German television and film actor (born 1988)

Ludwig Trepte (born 17 May 1988 in East Berlin) is a German television and film actor best known internationally for a leading role as Viktor Goldstein in Generation War (2013) and for his role as Alexander Edel in the German miniseries Deutschland 83 (2015).

== Life and acting career ==
His father is Stephan Trepte who was a member of the East German rock group Lift, Electra and Reform. He did not receive formal drama training and began his acting career at the age of twelve when he appeared in the German television mini-series Beim nächsten Coup wird alles anders (2001).

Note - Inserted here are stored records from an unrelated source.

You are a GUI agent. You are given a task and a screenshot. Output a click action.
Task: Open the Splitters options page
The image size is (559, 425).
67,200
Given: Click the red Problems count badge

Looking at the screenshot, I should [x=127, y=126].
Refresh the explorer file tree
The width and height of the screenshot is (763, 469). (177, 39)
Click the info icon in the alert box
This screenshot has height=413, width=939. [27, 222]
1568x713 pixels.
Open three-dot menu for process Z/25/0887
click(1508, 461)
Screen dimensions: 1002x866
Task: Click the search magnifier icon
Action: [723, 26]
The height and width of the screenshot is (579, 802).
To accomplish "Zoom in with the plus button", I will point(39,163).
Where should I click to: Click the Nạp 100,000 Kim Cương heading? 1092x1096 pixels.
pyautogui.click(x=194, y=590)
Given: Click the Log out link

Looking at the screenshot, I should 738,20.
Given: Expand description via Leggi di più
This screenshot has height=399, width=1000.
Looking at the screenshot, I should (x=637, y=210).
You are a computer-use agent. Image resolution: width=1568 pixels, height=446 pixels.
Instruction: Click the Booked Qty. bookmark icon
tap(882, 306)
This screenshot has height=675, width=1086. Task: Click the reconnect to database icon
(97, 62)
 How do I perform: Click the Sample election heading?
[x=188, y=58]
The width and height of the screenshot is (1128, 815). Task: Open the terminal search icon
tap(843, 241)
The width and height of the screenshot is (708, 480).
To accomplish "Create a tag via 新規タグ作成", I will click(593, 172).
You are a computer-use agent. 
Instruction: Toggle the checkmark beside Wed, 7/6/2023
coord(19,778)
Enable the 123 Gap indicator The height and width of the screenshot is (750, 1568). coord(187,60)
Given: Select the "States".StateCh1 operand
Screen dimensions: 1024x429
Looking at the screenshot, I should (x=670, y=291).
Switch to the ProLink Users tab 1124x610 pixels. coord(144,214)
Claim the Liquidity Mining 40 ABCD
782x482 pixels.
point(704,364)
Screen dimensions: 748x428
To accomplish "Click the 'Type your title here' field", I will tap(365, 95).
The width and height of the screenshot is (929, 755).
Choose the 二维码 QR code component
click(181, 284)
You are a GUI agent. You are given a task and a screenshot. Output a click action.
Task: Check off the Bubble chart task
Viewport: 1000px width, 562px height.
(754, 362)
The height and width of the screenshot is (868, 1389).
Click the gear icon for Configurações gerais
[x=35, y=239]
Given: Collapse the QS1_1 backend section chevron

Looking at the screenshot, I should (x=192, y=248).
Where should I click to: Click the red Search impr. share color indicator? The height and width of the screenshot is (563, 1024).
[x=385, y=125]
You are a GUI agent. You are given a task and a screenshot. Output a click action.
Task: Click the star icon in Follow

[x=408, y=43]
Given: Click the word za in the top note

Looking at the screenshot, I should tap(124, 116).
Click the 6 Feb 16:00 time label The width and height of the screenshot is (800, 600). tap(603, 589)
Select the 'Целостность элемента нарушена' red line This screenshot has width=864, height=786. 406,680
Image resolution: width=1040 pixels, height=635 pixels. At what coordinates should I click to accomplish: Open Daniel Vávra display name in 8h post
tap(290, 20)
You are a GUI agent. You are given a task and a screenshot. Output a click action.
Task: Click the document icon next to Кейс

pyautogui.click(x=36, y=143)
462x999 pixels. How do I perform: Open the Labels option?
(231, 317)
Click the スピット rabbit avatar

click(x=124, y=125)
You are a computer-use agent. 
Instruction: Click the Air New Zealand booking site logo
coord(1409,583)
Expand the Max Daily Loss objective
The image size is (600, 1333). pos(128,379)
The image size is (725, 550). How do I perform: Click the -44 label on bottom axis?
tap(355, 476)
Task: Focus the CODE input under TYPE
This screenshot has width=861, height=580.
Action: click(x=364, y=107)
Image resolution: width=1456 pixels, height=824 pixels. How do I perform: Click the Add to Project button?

In 2006, he played the leader of a Nazi clique in his second feature film Combat 16. For his third major role in the feature film Out of Hand, he received the award for best young actor at the 27th Film Festival Max Ophüls Prize 2006.

Furthermore, Trepte was leading actor in the TV movie Auf ewig und einen Tag (2006), the film Seven Days Sunday (2007) and in the television movie Guten Morgen, Herr Grothe (Good Morning, Mr. Grothe) (2007), for which he received the Grimme Prize in 2008. In director Christoph Röhl's film Ein Teil von mir ('A Part of Me') he played a reserved, amiable and out of responsibility for his child, stealing very young man who has surprisingly become a father. In the youth drama Outta Control in 2008, he played the role of a behavioral adolescent, for which he again in 2009 received the Grimme-Preis. In 2009, he went to France, to film What You Don't See directed by Wolfgang Fischer and starring Frederick Lau and Alice Dwyer.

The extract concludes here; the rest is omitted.